* START Reading passage *

The whole thing is going to cause a commotion, especially this week, which reminded the nation that disturbing video clips (even uncensored ones) can spread across the web like wildfire and inevitably wind up on our feed, along with newly resurfaced adjacent ones from however long ago just because they’re all part of the same political conversation. “The Long Walk” is so violently distressing at times that it feels like something you might stumble upon on Reddit without an NSFW warning proceeding it and then feel like your eyes have been burned. Whether or not the movie goes too far will be a question for the audiences, who will undeniably leave it deeply distraught, if otherwise angry or hopeless.

* END Reading passage *
* START Data *

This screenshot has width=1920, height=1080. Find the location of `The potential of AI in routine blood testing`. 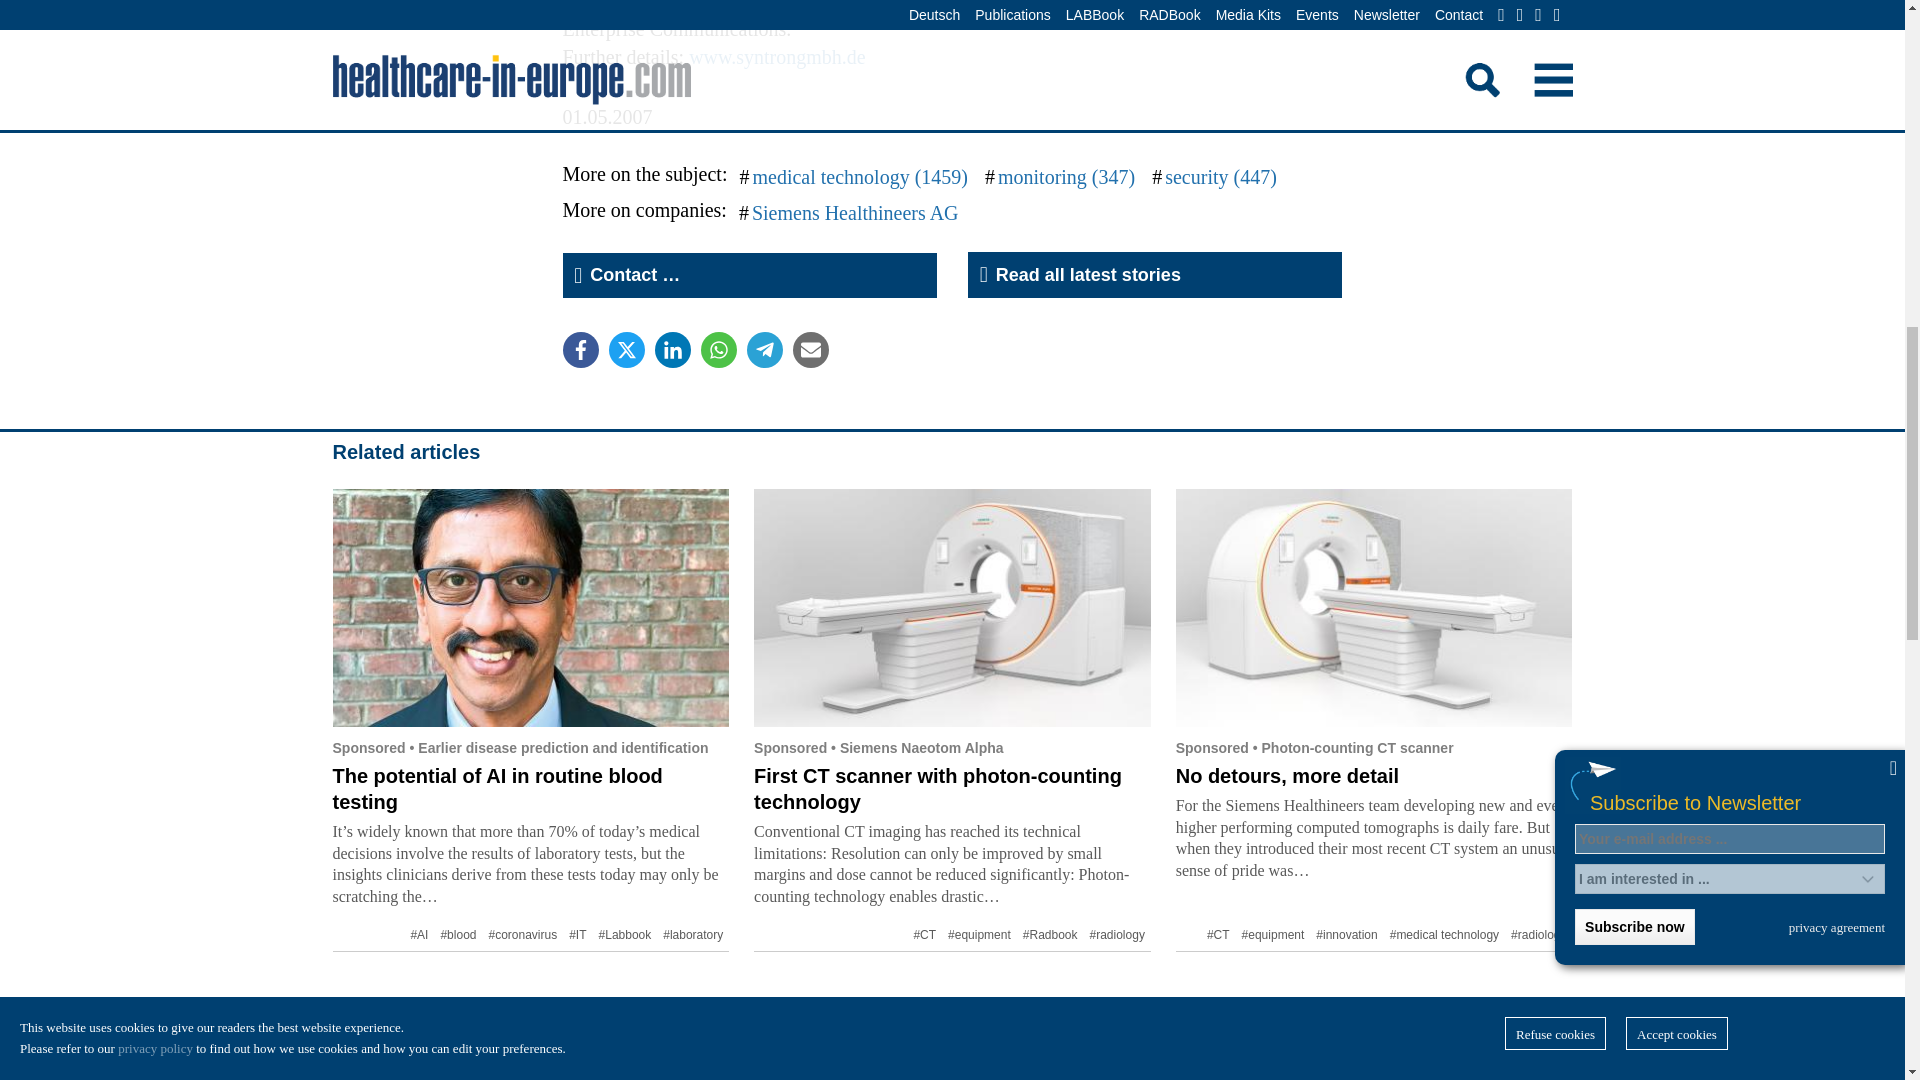

The potential of AI in routine blood testing is located at coordinates (530, 608).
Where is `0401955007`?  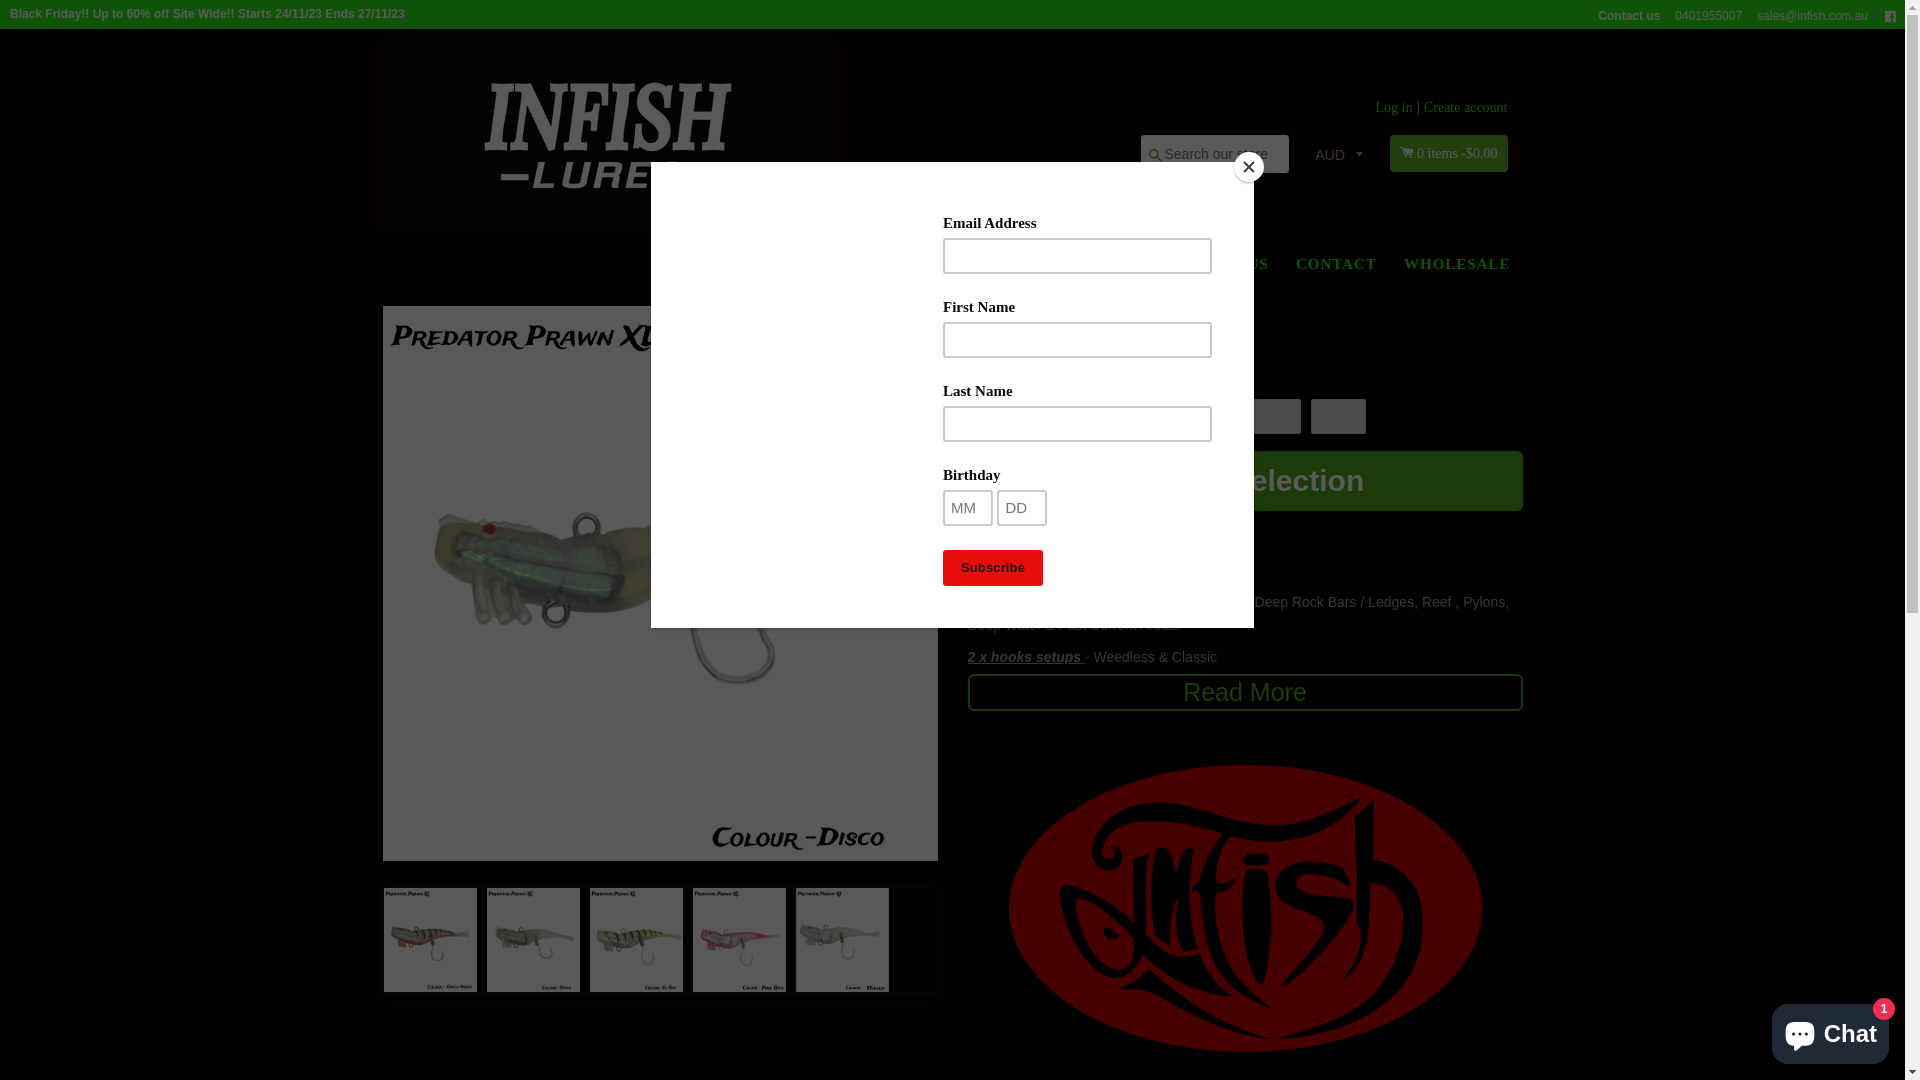 0401955007 is located at coordinates (1708, 16).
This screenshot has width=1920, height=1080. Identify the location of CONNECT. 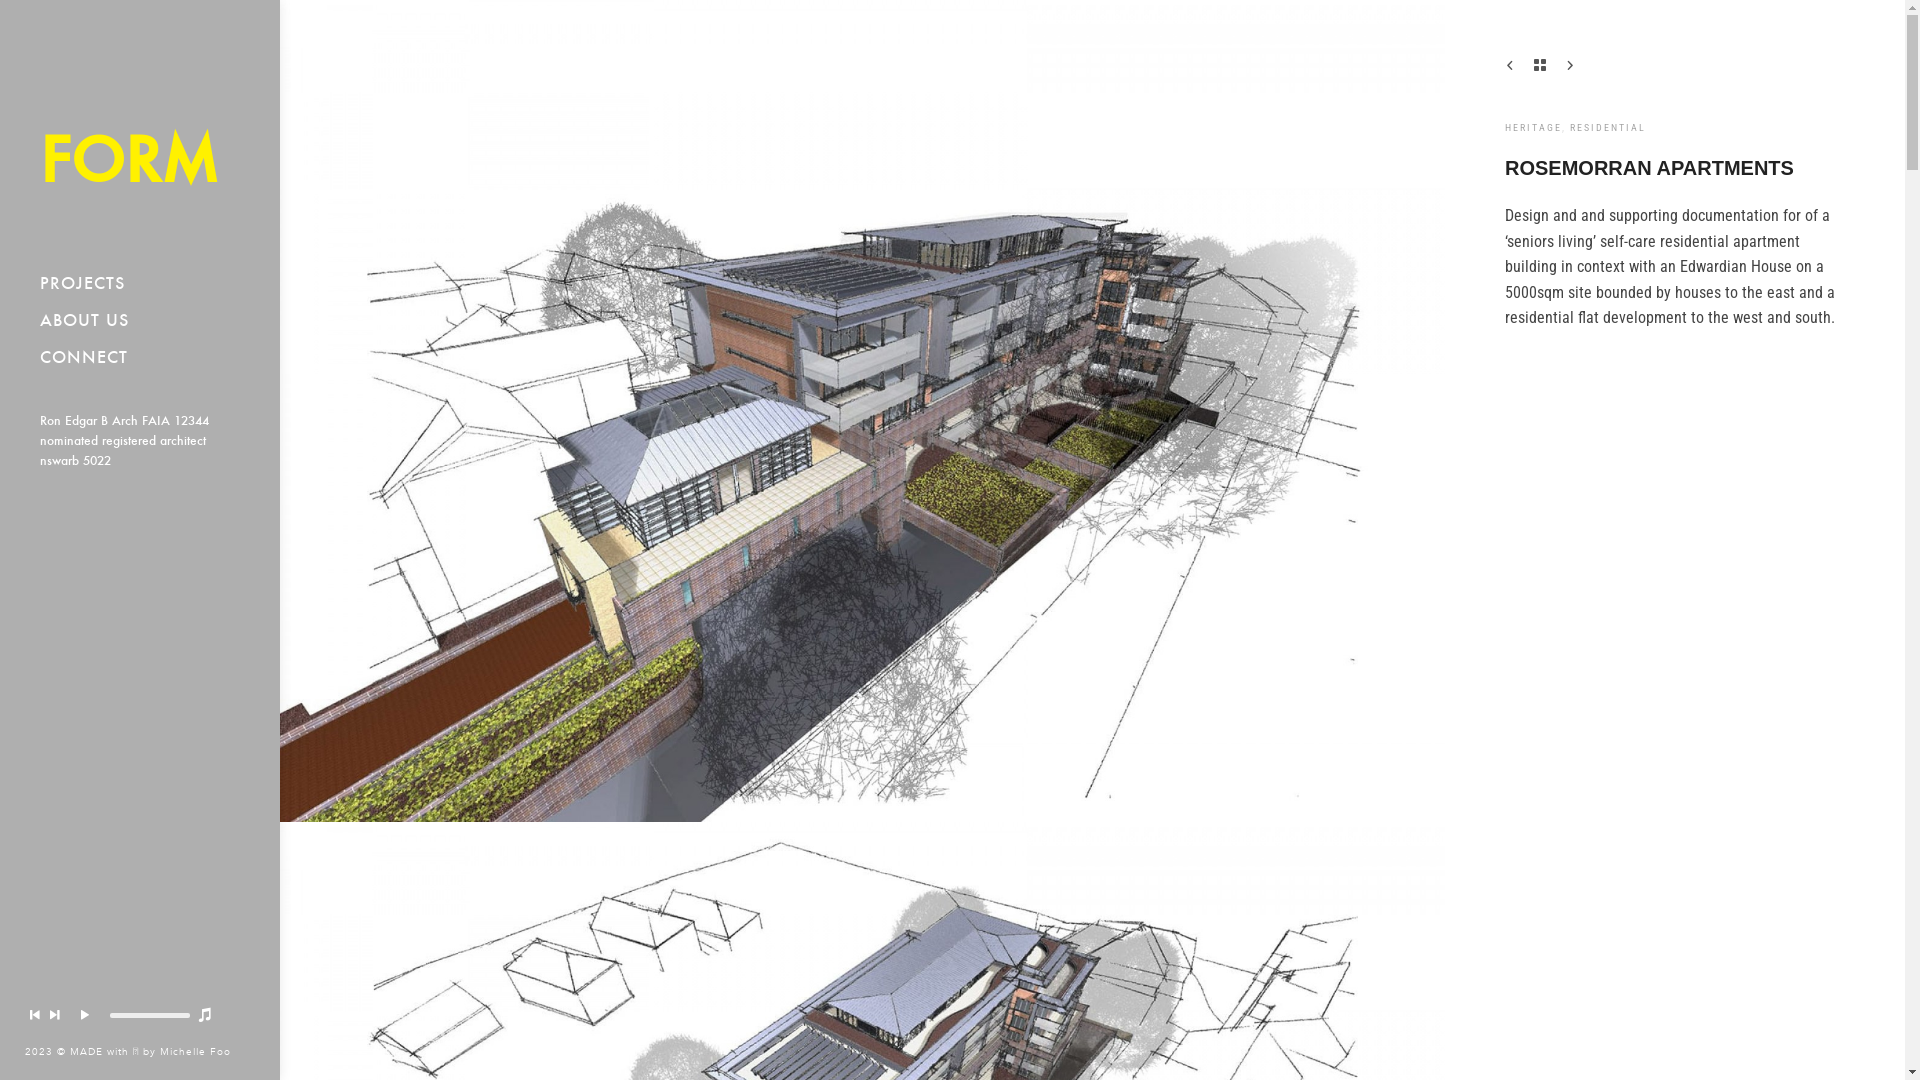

* END Data *

Answer these questions about the passage on "The Long Walk":
1. What did this week remind the nation of?
2. On which website might you stumble upon something that feels like the movie?
3. Who will answer whether the movie goes too far?

• Complete output:
1. That disturbing video clips, even uncensored ones, can spread across the web like wildfire and wind up on our feed.
2. Reddit, without an NSFW warning.
3. The audiences.